A new school year started last month which means that Fraboo has a new teacher. I’m not sure whether the standard of educators has improved since I was her age, or that she has been exceptionally lucky with her teachers but she has had four excellent teachers since she started her academic career. Each of them have recognized her unique qualities and have waxed lyrical about what a great kid she is and how much of an asset she is to the class. It hasn’t all been fantastic though, they have remained curiously tight lipped about her academic prowess but then she does take after her father. In any case, for Fraboo, being appreciated is of much greater importance than high marks in a test, or being in the top reading group.
Her latest teacher has ignited a little spark in our daughter which seems to be in danger of becoming a forest fire. This is an exciting new development for me, as it is something I was keen to cultivate in at least one of my kids. To be completely honest I would have thought they would have been a bit older. I am, it seems closet misogynist as I had assumed this would be an interest.
Fraboo’s teacher is really keen on superheroes. All of the reading and maths groups in her class, are named after teams of them: Justice League and Teen Titans for example. There is also a lot of superhero related books in her classroom (I know, I’ve had a bit of a squiz myself), which Fraboo is consuming with a ferocious appetite.

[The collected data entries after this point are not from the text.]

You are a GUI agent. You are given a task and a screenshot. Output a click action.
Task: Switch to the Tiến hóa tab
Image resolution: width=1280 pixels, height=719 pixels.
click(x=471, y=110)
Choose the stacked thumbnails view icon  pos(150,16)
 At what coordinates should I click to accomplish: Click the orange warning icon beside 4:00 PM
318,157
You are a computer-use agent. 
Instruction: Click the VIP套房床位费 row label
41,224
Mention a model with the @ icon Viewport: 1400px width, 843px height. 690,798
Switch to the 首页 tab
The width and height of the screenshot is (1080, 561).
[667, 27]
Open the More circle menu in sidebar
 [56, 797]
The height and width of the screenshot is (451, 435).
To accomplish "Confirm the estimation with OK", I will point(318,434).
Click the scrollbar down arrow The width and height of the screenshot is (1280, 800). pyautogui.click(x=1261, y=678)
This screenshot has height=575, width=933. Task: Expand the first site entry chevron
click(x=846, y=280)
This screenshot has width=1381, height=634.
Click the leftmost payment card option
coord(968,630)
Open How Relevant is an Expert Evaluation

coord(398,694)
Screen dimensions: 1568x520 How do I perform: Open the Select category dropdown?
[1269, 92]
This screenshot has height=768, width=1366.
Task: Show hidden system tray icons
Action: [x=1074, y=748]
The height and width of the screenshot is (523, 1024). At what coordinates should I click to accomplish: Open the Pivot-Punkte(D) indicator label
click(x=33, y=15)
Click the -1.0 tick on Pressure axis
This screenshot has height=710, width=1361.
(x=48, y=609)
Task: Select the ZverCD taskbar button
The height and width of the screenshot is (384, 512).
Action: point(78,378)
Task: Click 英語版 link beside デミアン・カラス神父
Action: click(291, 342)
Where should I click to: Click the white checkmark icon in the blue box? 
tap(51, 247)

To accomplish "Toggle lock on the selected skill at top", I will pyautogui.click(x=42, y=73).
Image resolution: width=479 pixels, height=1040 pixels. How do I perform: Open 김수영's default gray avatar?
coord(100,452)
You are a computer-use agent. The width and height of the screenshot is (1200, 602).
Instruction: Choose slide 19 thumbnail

Her reading group is the Avengers and as consequence, has been talking almost nonstop about, Iron man, Thor and the Hulk etc.
After considerable deliberation, I asked her if she’d like to watch the recent slew of Avengers movies. Unsurprisingly, she said she’s love to (and that I was the best Dad in the whole world), and so for the past few weeks, our evenings have been spent watching the adventures of the comic book heroes.
I’m sure there are many of you reading this who are wondering if I have lost my mind, exposing my impressionable little daughter to violence and scary villains, and to be honest I wondered myself whether it was a bit of a stupid idea.
I really shouldn’t have doubted myself though. We carefully explained to her that it was all pretend, and reassured her throughout the movie that it was make believe. I also sat through the films with her; not a tremendous hardship, I can assure you.
From an early age Fraboo has displayed a blood thirsty streak, insisting we watch and re-watch the most gruesome parts of virtually any film we have seen with her, and so I was less concerned than I perhaps might have been.
In any case I wouldn’t recommend showing these movies with just any old kid. Strangely enough, when the time comes, I would be less likely to share these movies with Boy-Boy at the same age. He is a lot more timid than his sister (like his father in fact), declaring the Gruffalo to be “too scary for me!” And despite Jojo’s tough bully-boy exterior, to date, he has only impressed upon me how much of a wimp he really is.
So what have we got out of this little experiment? Have I had to endure sleepless nights as Fraboo screams through her dreams? No!
Has my daughter started carrying a hammer with her everywhere and declaring herself to be the Queen of a race of Nordic gods, or designing bullet proof flying suites? No!
Has she started bouncing off the walls and generally trying to knock the living day lights out of us all? No more than usual!
In fact, the only negative to emerge from this interest, has been that I have had slightly less time to spend with my wife, as I’m spending it with my daughter instead.
On the plus side, she has started to take a far greater interest in reading and art as she wants to start a comic book collection. Even more importantly, she has noticed that not all of the good guys are men. There are a few ladies in the movies too, who she really admires for all their bad assery.
She has started to notice that girls can be just as tough as boys, and she is now constantly flexing her muscles at me and telling me how strong she is! She has realised that the Hollywood stereotype for little girls (a Princess who needs to be rescued), isn’t the only aspiration for a young lady to have.
That aside, please don’t misunderstand me. I am in no way advocating that you rent “The Conjuring” from your local video shop (do those things even exist anymore?), for a family movie night. What I am saying is that it’s really important that you know your child. Much as we like to lump them all together, no two kids are the same. Although I have extremely limited experience in such things, I would suggest that if you asked the parents of identical twins, they would tell you that they are actually very dissimilar.
The reason I raise this point is that, as I’m sure you are aware, Longdon baby number 4 is due to be arriving later on this year. As implied by the mention of the number 4, Mrs L. and I are no strangers to the whole newborn thing. Those of you who have not had kids or still have just the one, may be thinking, “what can the new one do, that the other’s haven’t already put you through?”
If my own experience is anything to go by, the answer to that question is plenty!